*** RECORDS PROVIDED Section Begins ***

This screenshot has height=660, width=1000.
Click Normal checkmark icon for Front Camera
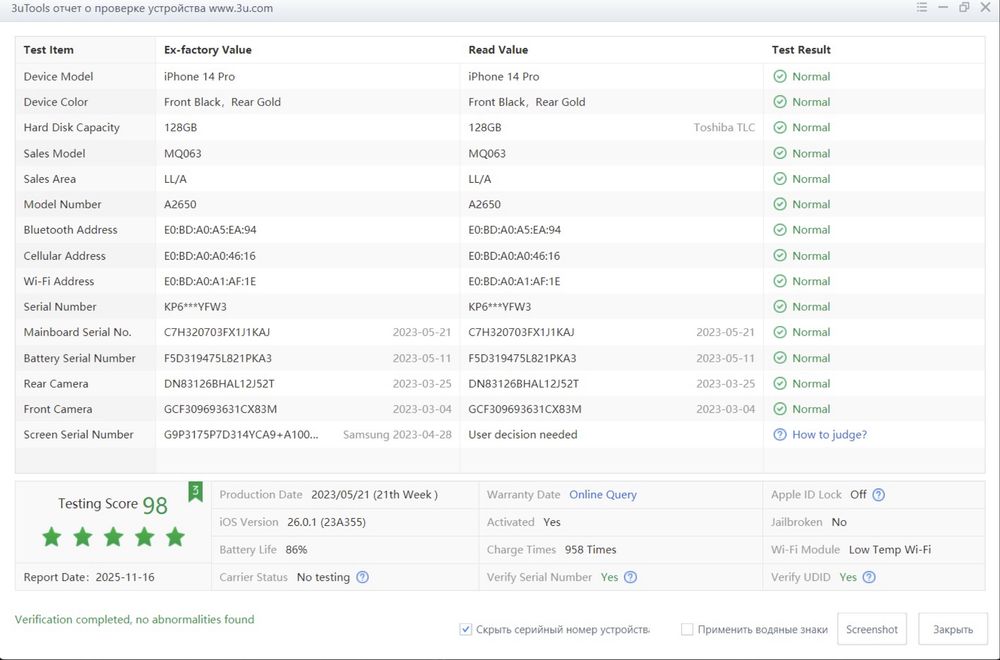coord(780,409)
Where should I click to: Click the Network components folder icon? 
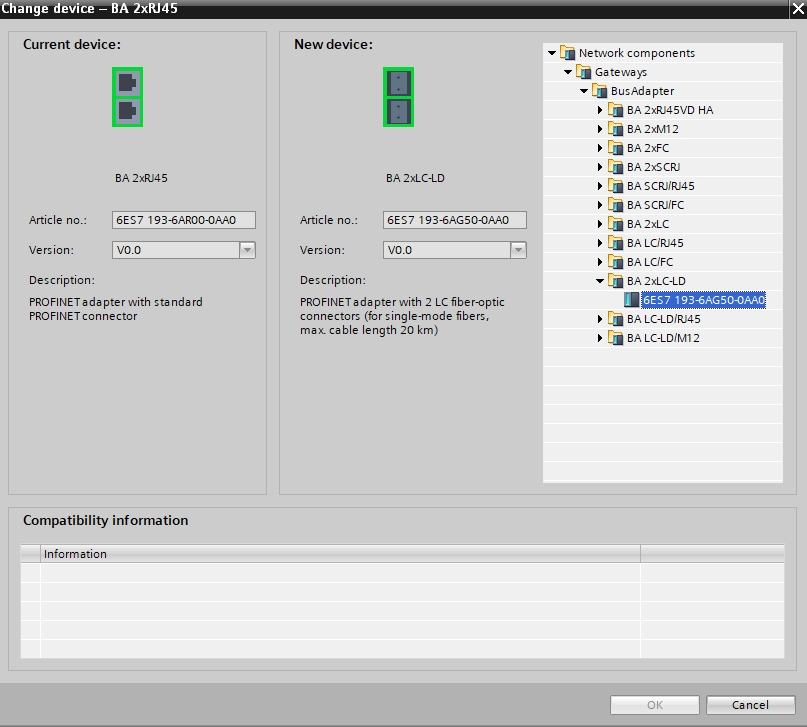(568, 53)
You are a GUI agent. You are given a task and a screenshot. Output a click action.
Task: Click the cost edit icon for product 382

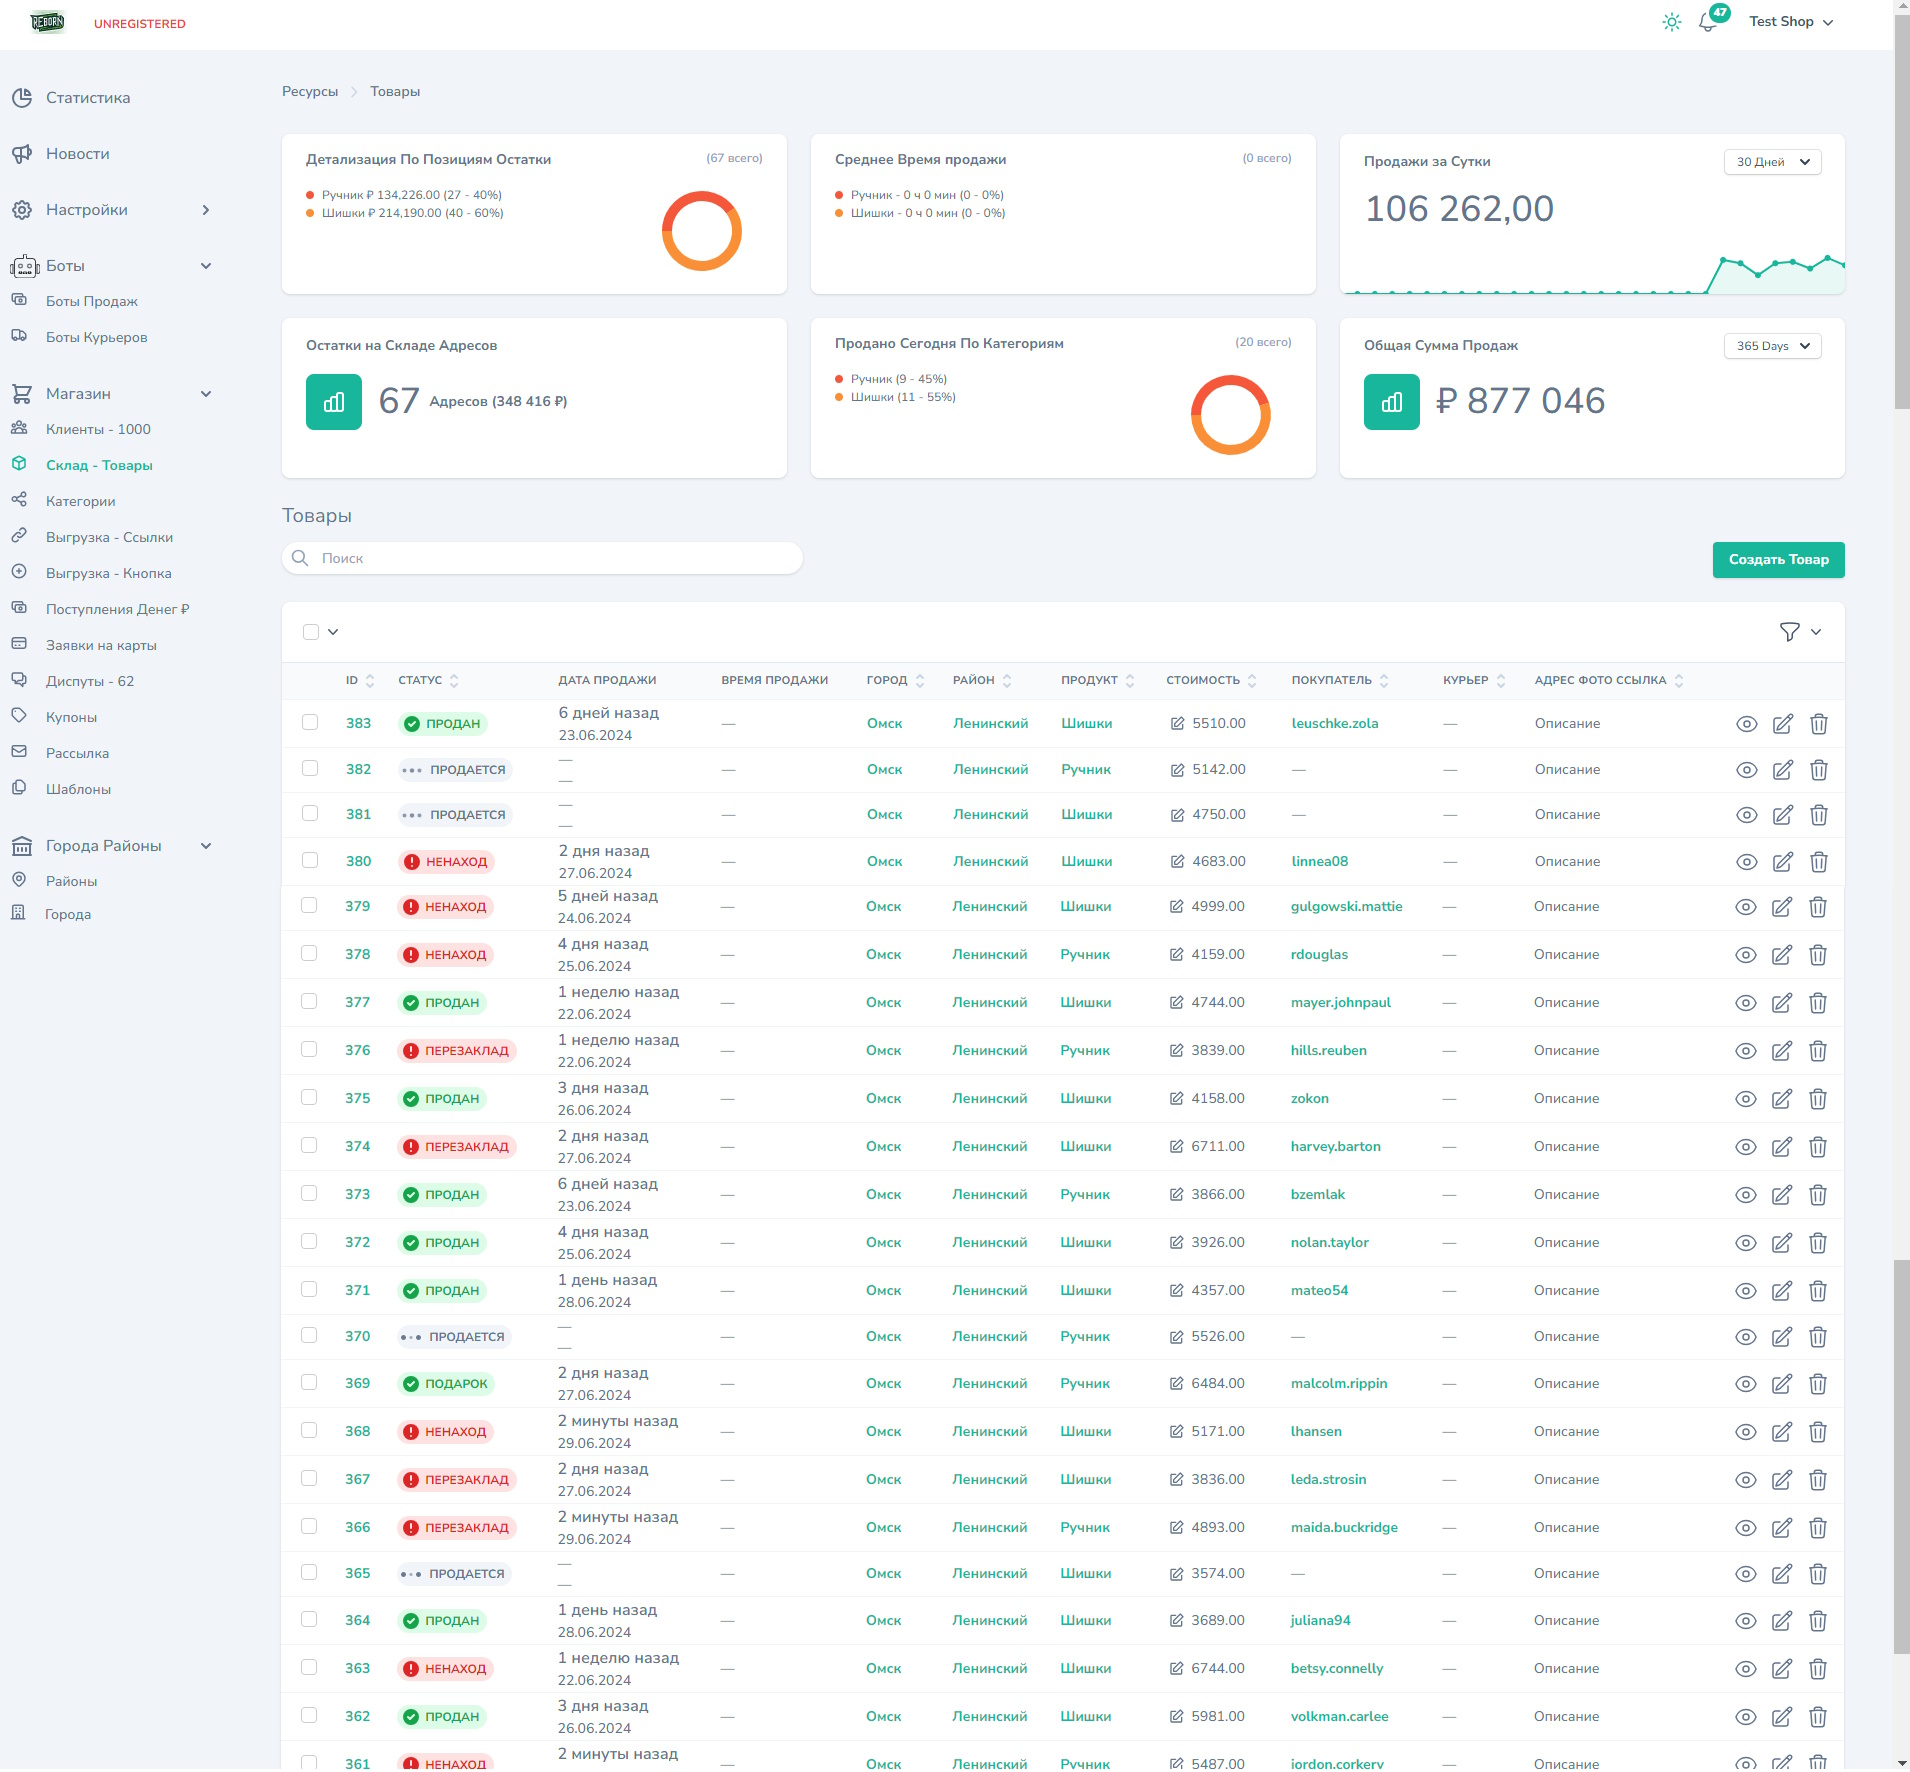pos(1177,770)
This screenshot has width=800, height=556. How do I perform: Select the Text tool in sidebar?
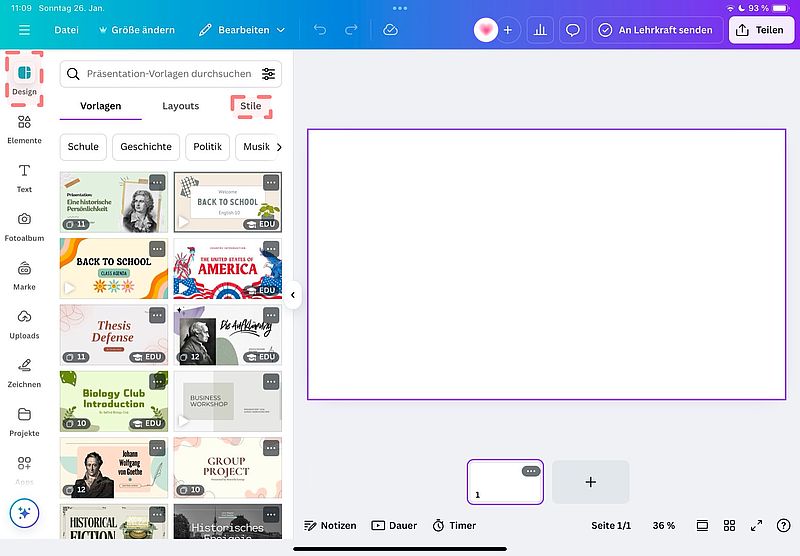(24, 177)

*** RECORDS PROVIDED Section Ends ***

PROBLEM DESCRIPTION
Output exactly, and only, the lines running from the line containing "Task: Click the" to the last line of the entries above, omitting the pictures.

RESULT OF THIS EXERCISE
Task: Click the cost edit icon for product 382

pos(1177,770)
This screenshot has width=800, height=556. How do I perform: Select the Text tool in sidebar?
(24, 177)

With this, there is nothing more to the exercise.